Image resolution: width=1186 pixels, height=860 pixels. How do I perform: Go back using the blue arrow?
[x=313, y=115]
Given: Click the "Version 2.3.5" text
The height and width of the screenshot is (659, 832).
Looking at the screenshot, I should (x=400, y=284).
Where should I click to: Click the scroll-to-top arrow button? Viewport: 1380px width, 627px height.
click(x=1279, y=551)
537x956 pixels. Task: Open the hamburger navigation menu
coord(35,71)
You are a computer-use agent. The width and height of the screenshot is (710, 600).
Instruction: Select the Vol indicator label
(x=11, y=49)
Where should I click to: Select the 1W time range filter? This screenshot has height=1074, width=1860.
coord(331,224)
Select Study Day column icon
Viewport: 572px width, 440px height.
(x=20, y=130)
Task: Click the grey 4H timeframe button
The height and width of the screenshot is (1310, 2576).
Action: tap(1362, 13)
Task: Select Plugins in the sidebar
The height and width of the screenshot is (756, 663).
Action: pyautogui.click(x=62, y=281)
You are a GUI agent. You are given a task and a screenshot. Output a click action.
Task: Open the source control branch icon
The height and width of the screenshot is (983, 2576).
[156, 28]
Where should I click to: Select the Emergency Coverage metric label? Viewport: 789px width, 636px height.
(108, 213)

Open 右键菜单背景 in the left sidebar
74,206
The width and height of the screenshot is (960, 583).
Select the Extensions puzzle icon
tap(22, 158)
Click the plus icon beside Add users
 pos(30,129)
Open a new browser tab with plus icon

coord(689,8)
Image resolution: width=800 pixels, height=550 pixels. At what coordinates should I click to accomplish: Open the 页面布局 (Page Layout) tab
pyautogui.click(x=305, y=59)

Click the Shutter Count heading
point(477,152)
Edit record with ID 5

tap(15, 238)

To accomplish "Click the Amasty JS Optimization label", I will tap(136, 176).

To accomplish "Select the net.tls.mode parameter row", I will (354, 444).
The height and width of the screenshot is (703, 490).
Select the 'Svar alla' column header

- - - - - - -

§ WORK TO DO: Revise the data above so that "Shutter Count" is replaced by "Exposure Count", leaving every other line unchanged.

§ THE OUTPUT:
Image resolution: width=1186 pixels, height=860 pixels. How do I perform: Go back using the blue arrow?
[x=313, y=115]
Given: Click the "Version 2.3.5" text
The height and width of the screenshot is (659, 832).
Looking at the screenshot, I should (x=400, y=284).
Where should I click to: Click the scroll-to-top arrow button? Viewport: 1380px width, 627px height.
click(x=1279, y=551)
537x956 pixels. Task: Open the hamburger navigation menu
coord(35,71)
You are a computer-use agent. The width and height of the screenshot is (710, 600).
Instruction: Select the Vol indicator label
(x=11, y=49)
Where should I click to: Select the 1W time range filter? This screenshot has height=1074, width=1860.
coord(331,224)
Select Study Day column icon
Viewport: 572px width, 440px height.
(x=20, y=130)
Task: Click the grey 4H timeframe button
The height and width of the screenshot is (1310, 2576).
Action: tap(1362, 13)
Task: Select Plugins in the sidebar
The height and width of the screenshot is (756, 663).
Action: pyautogui.click(x=62, y=281)
You are a GUI agent. You are given a task and a screenshot. Output a click action.
Task: Open the source control branch icon
The height and width of the screenshot is (983, 2576).
[156, 28]
Where should I click to: Select the Emergency Coverage metric label? Viewport: 789px width, 636px height.
(108, 213)

Open 右键菜单背景 in the left sidebar
74,206
The width and height of the screenshot is (960, 583).
Select the Extensions puzzle icon
tap(22, 158)
Click the plus icon beside Add users
 pos(30,129)
Open a new browser tab with plus icon

coord(689,8)
Image resolution: width=800 pixels, height=550 pixels. At what coordinates should I click to accomplish: Open the 页面布局 (Page Layout) tab
pyautogui.click(x=305, y=59)

Click the Exposure Count heading
point(477,152)
Edit record with ID 5

tap(15, 238)

To accomplish "Click the Amasty JS Optimization label", I will tap(136, 176).

To accomplish "Select the net.tls.mode parameter row", I will (354, 444).
The height and width of the screenshot is (703, 490).
Select the 'Svar alla' column header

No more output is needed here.